The marble that became the Lincoln Memorial got sawed and polished here, in a mill that ran from 1907 to 1941 and then dissolved into rows of white columns the aspens grew through — Rome, basically, at 7,950 feet. The town mowed a lawn around the ruins and called it a park. Next door, every July since 1989, the MARBLE/marble symposium hands sculptors from around the world blocks of 99.5-percent-pure Yule marble, and the valley rings with chisels.
The move: Wander the white colonnade down to the Crystal River together, then drift to the symposium grounds next door in July and watch carvers turn raw blocks of the same stone into something new.

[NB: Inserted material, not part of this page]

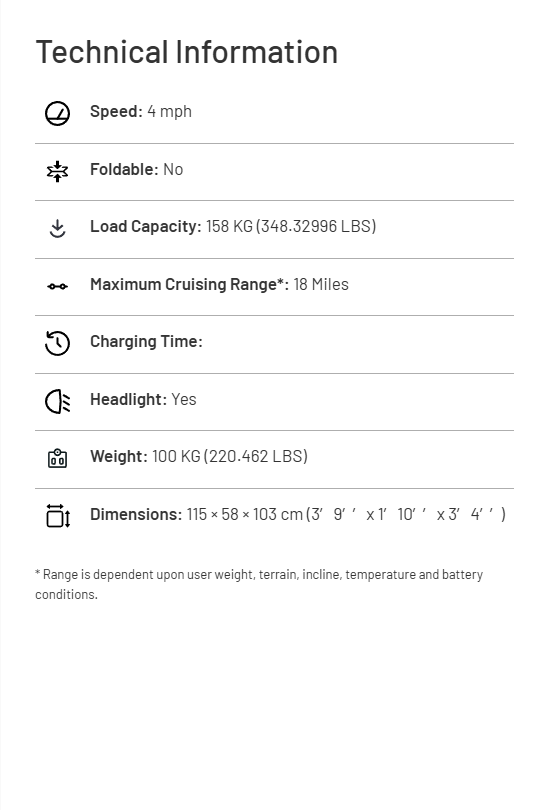Click the dimensions box icon

[x=58, y=516]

📍 Before you go Turn right at the fire station on West Park Street; the lot below the firehouse has parking and public restrooms, and the park entrance is steps away. Paths are mown grass and dirt threading between the columns and foundations — easy walking, but uneven, and snowbound in winter. Taking marble, artifacts, or plants from the park is illegal. The symposium runs three sessions across July and early August; pair the visit with Beaver Lake a half-mile up the road or the 4WD-or-hike trip out to the Crystal Mill.
- 📍 Marble
- 💸 $$
- ⚡ Up for anything
- 🌗 Indoors
Where: 213 W Park St, Marble, CO 81623
Hours: Added 2026-06-11 — confirm current hours before you go.